CHAPITRE XI.

Bien que nostre vraye patrie soit le Paradis, auquel seul nous devons aspirer, & non aux choses de la terre. Si est-ce que l'amour du pays de nostre naissance nous est si naturel qu'encores que nous nous voulions resoudre de l'abandonner, si ne pouvons nous pourtant l'oublier disoit le Sertorius Romain. C'est pourquoy Socrates pour aucunement moderer l'imperfection & la passion de cette inclination naturelle, defendit à ses Disciples de dire cestuy-cy, ou celuy là est mon pays, afin qu'ils ne peussent dire, cecy est à moy, & cela est à toy, pensant par là couper la source de toutes les querelles, procès, & debats, qui demeureroient esteins à son advis, si toutes choses estoient possedées en commun.

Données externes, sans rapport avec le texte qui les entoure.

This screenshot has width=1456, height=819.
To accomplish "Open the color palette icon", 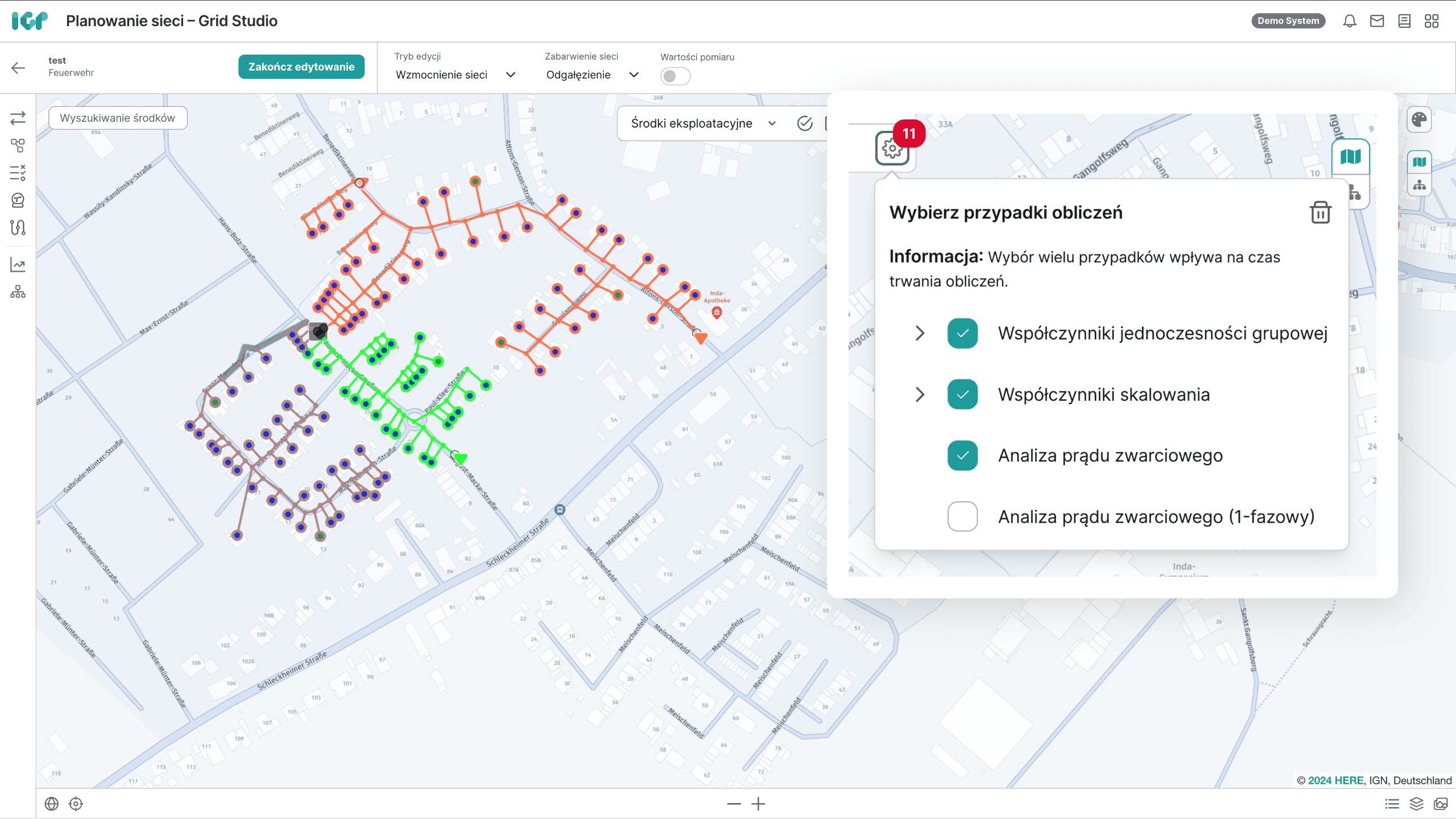I will 1419,120.
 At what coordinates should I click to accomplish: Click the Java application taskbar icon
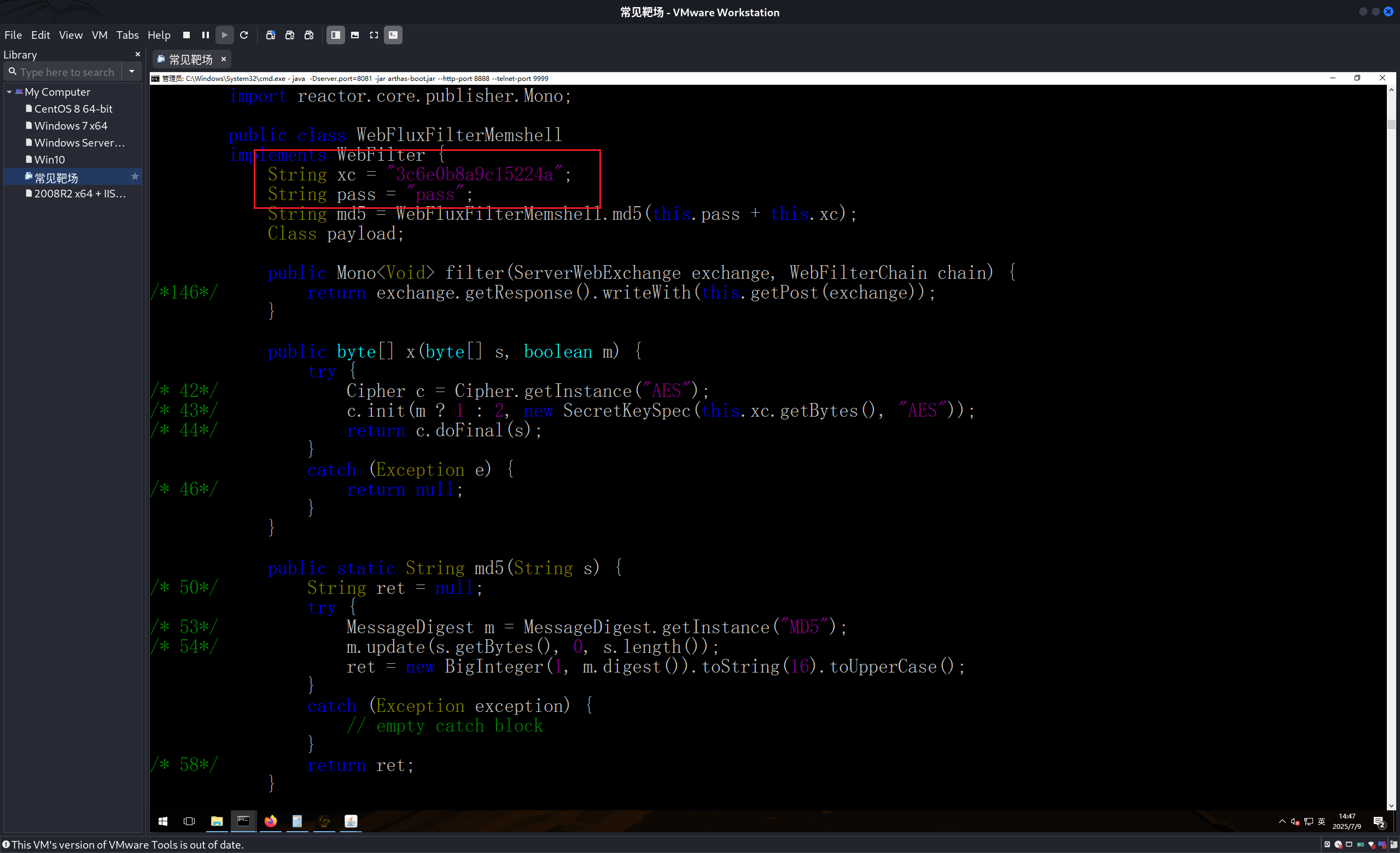pyautogui.click(x=351, y=821)
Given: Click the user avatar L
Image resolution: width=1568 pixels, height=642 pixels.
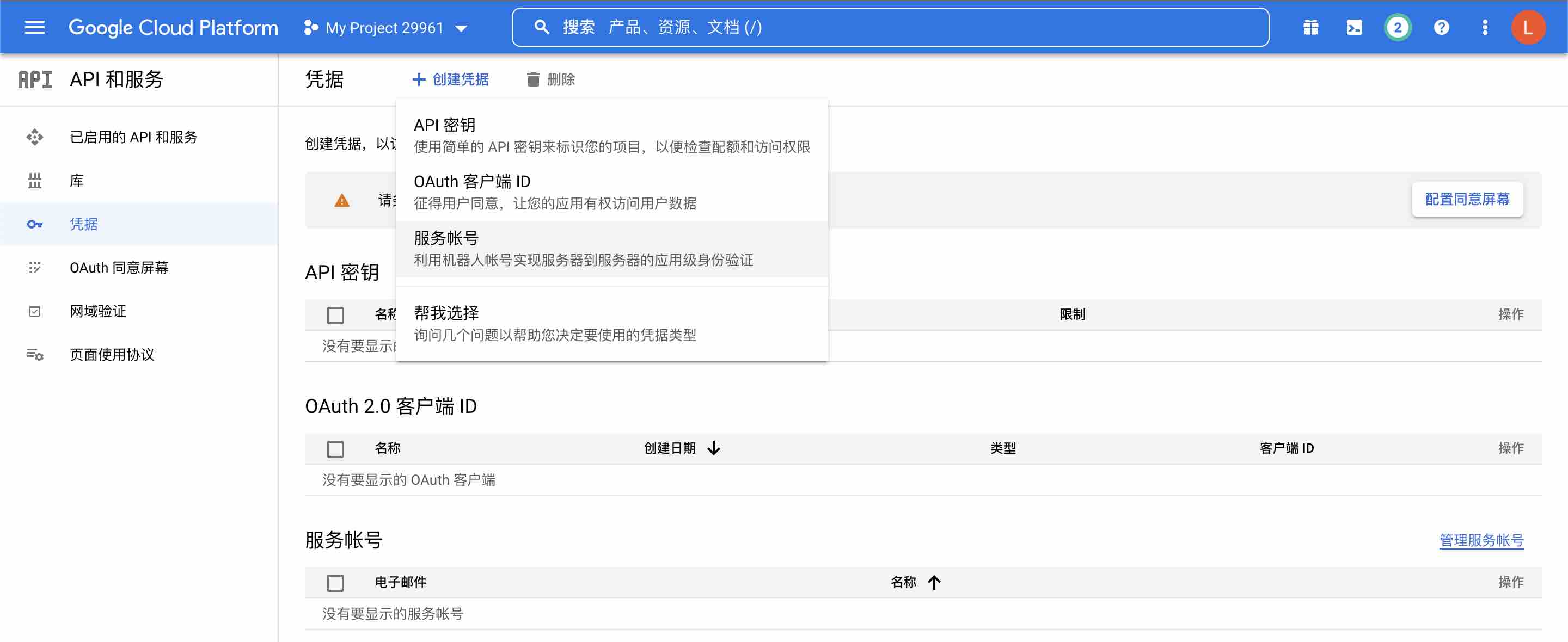Looking at the screenshot, I should click(x=1527, y=27).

Et à ce propos Plutarque au livre d'exil, raconte que Hercules le Thebain, ayant esté interrogé par les Sidoniens de quel pays il estoit naturel, respondit ainsi. Je ne fuis pas de la grande cité de Thebes, ny de la tres-renommée Athenes, ny moins de Lycaonie, ains suis naturel de toute la Grece. Grandement fut estimé par les Grecs cette responce d'Hercules, pour s'estre nommé naturel de Grece. Mais beaucoup plus fut prisée celle de Socrates, ayant esté enquis par le grand Sacrificateur Archites d'où il estoit auquel il respondit: Je ne suis de Thebes comme Thesiphonce, ny des Athenes comme Agesilaus, ny de Lycaonie comme Platon, moins de Lacedemone comme Lycurgus, mais suis né au monde, & naturel de tout le monde.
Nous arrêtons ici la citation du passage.